• WORK ITEM
Each line from the beginning of the entries below through the line that includes "Click the red 终 icon in 14:10 row" must be returned exactly as given.

• SUPPLIED MATERIAL
-*-*-

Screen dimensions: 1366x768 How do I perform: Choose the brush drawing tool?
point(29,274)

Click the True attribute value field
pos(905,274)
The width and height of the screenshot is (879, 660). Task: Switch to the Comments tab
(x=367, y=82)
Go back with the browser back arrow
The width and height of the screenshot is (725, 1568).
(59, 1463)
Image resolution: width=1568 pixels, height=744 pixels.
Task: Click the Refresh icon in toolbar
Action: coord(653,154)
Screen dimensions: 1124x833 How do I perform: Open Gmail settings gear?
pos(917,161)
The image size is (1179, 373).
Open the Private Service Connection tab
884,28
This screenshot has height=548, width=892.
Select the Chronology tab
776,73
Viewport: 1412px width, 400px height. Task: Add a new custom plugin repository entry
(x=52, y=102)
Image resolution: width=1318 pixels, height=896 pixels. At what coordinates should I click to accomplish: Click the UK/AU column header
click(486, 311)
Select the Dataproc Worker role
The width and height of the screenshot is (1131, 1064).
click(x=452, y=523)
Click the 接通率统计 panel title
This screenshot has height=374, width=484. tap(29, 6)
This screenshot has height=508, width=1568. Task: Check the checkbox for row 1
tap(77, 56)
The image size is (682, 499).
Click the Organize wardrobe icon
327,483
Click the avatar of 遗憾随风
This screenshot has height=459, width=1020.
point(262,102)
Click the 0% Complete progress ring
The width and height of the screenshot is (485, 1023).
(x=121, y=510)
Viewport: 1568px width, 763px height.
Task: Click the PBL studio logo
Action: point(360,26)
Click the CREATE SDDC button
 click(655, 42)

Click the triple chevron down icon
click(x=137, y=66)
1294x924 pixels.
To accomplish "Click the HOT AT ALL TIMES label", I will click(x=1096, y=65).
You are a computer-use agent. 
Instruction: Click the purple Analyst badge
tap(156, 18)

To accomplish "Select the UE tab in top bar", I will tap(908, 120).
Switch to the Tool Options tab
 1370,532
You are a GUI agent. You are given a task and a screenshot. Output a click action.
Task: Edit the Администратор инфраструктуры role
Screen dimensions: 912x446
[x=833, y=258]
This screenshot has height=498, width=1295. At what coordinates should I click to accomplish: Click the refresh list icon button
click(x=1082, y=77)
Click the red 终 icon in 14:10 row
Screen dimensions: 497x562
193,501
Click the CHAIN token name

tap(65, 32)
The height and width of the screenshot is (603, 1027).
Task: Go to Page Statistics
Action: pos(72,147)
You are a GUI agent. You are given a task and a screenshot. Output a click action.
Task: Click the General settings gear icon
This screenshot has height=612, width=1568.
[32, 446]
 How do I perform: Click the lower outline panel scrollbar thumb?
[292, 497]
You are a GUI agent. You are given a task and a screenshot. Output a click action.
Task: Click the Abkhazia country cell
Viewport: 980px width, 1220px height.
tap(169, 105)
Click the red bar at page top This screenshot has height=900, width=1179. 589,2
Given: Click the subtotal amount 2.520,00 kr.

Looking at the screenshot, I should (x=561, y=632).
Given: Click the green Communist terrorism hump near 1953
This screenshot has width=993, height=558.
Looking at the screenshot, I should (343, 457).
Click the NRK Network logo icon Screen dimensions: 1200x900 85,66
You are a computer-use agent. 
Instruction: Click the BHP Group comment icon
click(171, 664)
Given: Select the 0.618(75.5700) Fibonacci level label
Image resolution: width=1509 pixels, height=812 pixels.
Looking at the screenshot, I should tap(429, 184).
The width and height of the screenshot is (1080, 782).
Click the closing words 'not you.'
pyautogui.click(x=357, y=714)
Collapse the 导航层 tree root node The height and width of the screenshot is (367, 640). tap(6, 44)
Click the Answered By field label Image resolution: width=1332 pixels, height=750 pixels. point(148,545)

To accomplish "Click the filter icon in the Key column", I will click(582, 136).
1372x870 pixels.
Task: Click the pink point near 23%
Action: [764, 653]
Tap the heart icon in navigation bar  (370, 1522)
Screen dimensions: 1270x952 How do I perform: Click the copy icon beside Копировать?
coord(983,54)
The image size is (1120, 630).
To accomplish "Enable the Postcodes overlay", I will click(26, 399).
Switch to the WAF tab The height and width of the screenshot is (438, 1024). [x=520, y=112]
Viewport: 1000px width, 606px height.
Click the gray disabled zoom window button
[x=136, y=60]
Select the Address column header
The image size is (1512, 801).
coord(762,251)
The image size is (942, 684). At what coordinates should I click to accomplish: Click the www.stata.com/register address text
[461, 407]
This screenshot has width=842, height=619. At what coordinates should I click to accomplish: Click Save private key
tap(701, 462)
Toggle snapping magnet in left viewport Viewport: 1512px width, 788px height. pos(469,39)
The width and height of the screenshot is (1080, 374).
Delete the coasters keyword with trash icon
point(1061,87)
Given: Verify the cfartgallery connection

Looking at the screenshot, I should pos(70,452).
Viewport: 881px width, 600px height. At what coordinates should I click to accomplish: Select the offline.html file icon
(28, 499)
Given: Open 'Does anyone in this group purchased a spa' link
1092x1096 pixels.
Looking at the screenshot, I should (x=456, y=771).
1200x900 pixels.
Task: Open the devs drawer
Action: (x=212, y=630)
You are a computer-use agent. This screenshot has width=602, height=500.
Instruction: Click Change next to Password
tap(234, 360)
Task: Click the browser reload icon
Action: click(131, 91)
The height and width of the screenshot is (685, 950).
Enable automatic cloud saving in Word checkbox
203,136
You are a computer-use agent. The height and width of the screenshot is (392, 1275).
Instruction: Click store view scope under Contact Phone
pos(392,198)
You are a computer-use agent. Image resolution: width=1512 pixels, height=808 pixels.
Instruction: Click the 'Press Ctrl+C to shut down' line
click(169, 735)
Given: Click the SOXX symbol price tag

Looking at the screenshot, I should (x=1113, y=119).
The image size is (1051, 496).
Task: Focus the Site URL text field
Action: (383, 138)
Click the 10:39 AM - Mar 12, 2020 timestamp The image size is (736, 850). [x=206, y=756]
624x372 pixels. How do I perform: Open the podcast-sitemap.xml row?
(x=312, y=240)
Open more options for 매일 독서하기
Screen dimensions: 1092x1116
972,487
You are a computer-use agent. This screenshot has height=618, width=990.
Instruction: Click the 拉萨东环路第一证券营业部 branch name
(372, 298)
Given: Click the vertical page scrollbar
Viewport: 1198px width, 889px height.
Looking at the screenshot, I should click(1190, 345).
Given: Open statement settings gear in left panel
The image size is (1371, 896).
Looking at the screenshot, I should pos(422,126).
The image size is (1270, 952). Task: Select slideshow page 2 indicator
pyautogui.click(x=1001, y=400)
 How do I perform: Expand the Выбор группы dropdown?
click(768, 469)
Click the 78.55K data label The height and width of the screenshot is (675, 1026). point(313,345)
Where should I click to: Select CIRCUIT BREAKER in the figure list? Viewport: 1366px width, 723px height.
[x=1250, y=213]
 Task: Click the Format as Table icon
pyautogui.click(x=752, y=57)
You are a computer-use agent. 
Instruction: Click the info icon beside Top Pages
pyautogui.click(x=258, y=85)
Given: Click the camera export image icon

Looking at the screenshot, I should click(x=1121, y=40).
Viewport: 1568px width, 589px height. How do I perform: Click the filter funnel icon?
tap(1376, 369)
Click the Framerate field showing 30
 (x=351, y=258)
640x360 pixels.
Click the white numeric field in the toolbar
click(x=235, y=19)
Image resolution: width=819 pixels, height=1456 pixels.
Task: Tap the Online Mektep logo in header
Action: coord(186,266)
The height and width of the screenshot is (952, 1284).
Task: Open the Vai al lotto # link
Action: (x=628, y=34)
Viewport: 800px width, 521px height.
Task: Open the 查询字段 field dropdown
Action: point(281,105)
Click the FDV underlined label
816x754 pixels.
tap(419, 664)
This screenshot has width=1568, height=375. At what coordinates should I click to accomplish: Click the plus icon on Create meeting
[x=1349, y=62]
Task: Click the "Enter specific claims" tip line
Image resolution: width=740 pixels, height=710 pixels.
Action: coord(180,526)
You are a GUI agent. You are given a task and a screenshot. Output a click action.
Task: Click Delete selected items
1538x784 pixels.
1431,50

-*-*-

• WRITTEN RESPONSE
Screen dimensions: 1366x768 How do I perform: Choose the brush drawing tool?
point(29,274)

Click the True attribute value field
pos(905,274)
The width and height of the screenshot is (879, 660). Task: Switch to the Comments tab
(x=367, y=82)
Go back with the browser back arrow
The width and height of the screenshot is (725, 1568).
(59, 1463)
Image resolution: width=1568 pixels, height=744 pixels.
Task: Click the Refresh icon in toolbar
Action: coord(653,154)
Screen dimensions: 1124x833 How do I perform: Open Gmail settings gear?
pos(917,161)
The image size is (1179, 373).
Open the Private Service Connection tab
884,28
This screenshot has height=548, width=892.
Select the Chronology tab
776,73
Viewport: 1412px width, 400px height. Task: Add a new custom plugin repository entry
(x=52, y=102)
Image resolution: width=1318 pixels, height=896 pixels. At what coordinates should I click to accomplish: Click the UK/AU column header
click(486, 311)
Select the Dataproc Worker role
The width and height of the screenshot is (1131, 1064).
click(x=452, y=523)
Click the 接通率统计 panel title
This screenshot has height=374, width=484. tap(29, 6)
This screenshot has height=508, width=1568. Task: Check the checkbox for row 1
tap(77, 56)
The image size is (682, 499).
Click the Organize wardrobe icon
327,483
Click the avatar of 遗憾随风
This screenshot has height=459, width=1020.
point(262,102)
Click the 0% Complete progress ring
The width and height of the screenshot is (485, 1023).
(x=121, y=510)
Viewport: 1568px width, 763px height.
Task: Click the PBL studio logo
Action: point(360,26)
Click the CREATE SDDC button
 click(655, 42)

Click the triple chevron down icon
click(x=137, y=66)
1294x924 pixels.
To accomplish "Click the HOT AT ALL TIMES label", I will click(x=1096, y=65).
You are a computer-use agent. 
Instruction: Click the purple Analyst badge
tap(156, 18)

To accomplish "Select the UE tab in top bar", I will tap(908, 120).
Switch to the Tool Options tab
 1370,532
You are a GUI agent. You are given a task and a screenshot. Output a click action.
Task: Edit the Администратор инфраструктуры role
Screen dimensions: 912x446
[x=833, y=258]
This screenshot has height=498, width=1295. At what coordinates should I click to accomplish: Click the refresh list icon button
click(x=1082, y=77)
Click the red 终 icon in 14:10 row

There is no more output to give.